= Gulf of Mexico Foundation =

US non-profit organization

The Gulf of Mexico Foundation is an American nonprofit organization that was founded in 1990 by citizens concerned with the health and productivity of the Gulf of Mexico. As of May 15, 2018, the IRS revoked the tax exempt status for the organization with EIN 52-1692642 named Gulf of Mexico Foundation Inc. in Corpus Christi, Texas with the revocation being posted on August 13, 2018.

== Programs ==
Based in Corpus Christi, Texas, the Foundation operates several programs to protect the fragile Gulf of Mexico. These include a Habitat and Conservation Team, teacher workshops on the wetlands, GMF science and Spanish clubs for high school students, and a Gulf of Mexico Summit conducted in conjunction with Mexican organizations.

== Management ==
The Foundation is led by Quenton Dokken, director, a marine biologist. Its board of directors is led by president Paul Kelly, a former senior executive at Rowan Companies. Other board members are executives from Shell Oil Company, ConocoPhillips, Transocean oil drilling firm, and legal, environmental and marketing firms. At least half of the 19 board of directors have ties to the offshore oil drilling industry.

== Funding ==
The Foundation has a reported $2 million annual budget, and one-quarter of its funding comes from corporations, including oil and gas companies. The remaining three-quarters comes from state and federal government grants. The foundation website provides the most prominent credit to oil and gas companies.

== Controversy ==
Media and consumer advocacy groups question the Foundation's close and questionable ties to the oil and gas industry.
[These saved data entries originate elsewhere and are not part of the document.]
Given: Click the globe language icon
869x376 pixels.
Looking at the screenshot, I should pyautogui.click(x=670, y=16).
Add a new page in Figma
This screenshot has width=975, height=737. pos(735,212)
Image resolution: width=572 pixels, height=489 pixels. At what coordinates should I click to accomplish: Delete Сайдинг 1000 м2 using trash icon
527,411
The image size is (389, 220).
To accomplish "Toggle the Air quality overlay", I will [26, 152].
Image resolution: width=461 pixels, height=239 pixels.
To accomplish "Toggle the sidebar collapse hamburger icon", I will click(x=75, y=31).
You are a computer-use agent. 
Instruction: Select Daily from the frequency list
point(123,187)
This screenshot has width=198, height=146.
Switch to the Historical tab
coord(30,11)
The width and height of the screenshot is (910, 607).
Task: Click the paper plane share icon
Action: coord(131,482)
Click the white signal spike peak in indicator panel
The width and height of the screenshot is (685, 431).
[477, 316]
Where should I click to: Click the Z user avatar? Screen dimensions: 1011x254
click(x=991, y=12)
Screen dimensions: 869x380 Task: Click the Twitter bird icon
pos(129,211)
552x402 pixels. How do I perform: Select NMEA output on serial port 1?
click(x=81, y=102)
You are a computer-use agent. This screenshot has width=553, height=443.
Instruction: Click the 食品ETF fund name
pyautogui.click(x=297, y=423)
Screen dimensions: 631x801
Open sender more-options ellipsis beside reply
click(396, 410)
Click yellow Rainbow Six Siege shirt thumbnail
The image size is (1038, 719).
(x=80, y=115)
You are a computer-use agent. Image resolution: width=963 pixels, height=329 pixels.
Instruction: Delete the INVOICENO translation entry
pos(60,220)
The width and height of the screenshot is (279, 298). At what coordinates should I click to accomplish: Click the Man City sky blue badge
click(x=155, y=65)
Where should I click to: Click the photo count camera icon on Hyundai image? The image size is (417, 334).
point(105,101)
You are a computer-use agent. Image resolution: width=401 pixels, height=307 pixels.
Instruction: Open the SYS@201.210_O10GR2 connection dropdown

After the Deepwater Horizon drilling rig explosion in the Gulf of Mexico starting in April 2010, Quenton Dokken, the organization's director was interviewed by The New York Times about the severity of the then ongoing oil spill. He was optimistic, saying:

The sky is not falling. We've certainly stepped in a hole and we're going to have to work ourselves out of it, but it isn't the end of the Gulf of Mexico.

While the story did not mention the Foundation's ties to the oil industry, two days later, The New York Times added an editor's note that said the foundation "... receives some money from the oil industry, and other business interests in the gulf, and includes industry executives on its board."

The paper's blog also questioned Dokken's objectiveness, reporting, "But as an executive (Dokken) whose fortunes are tied to partnerships between his group and the oil and gas companies that fund it—including BP, ConocoPhillips, Marathon, etc.—he's hardly an objective observer of corporate malfeasance."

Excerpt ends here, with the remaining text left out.